▸ Exercise data

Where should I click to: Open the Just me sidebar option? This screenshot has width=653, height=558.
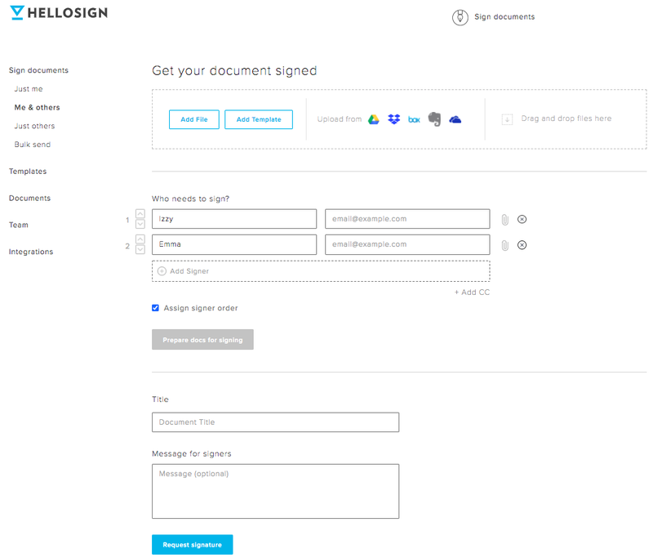[29, 89]
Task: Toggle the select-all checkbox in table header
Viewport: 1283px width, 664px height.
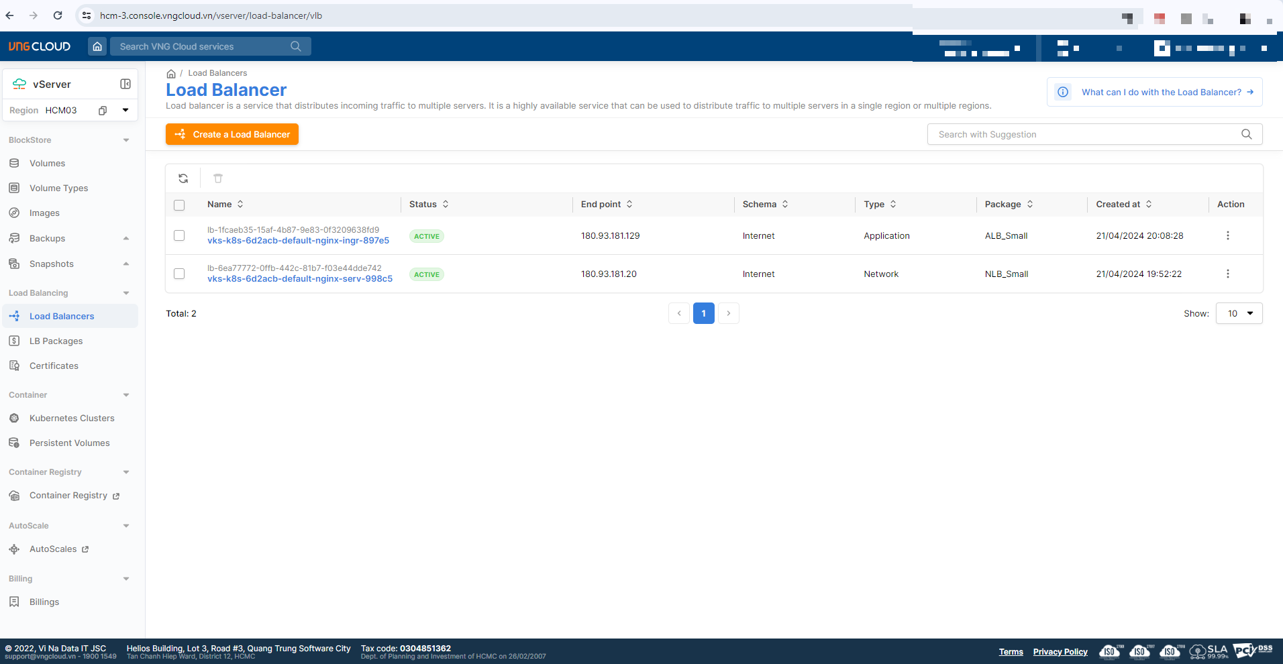Action: pyautogui.click(x=179, y=205)
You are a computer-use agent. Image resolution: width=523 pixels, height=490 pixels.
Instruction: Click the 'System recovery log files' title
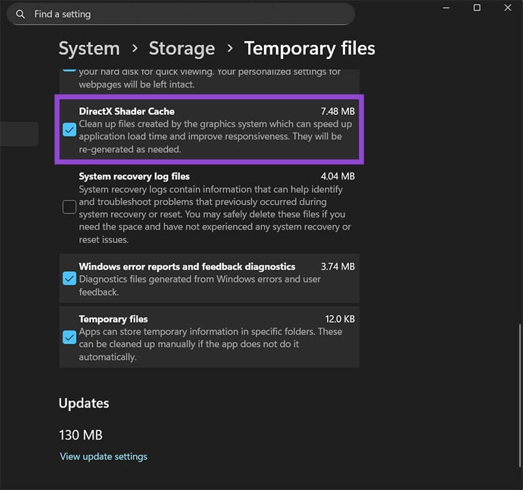point(134,176)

▸ Problem to solve
Set down each entry above exactly as it appears. Omit the pictures.

▸ Output below
Where should I click to: Open the Just me sidebar option? This screenshot has width=653, height=558.
[29, 89]
Task: Toggle the select-all checkbox in table header
Viewport: 1283px width, 664px height.
Action: pyautogui.click(x=179, y=205)
You are a computer-use agent. Image resolution: width=523 pixels, height=490 pixels.
Instruction: Click the 'System recovery log files' title
point(134,176)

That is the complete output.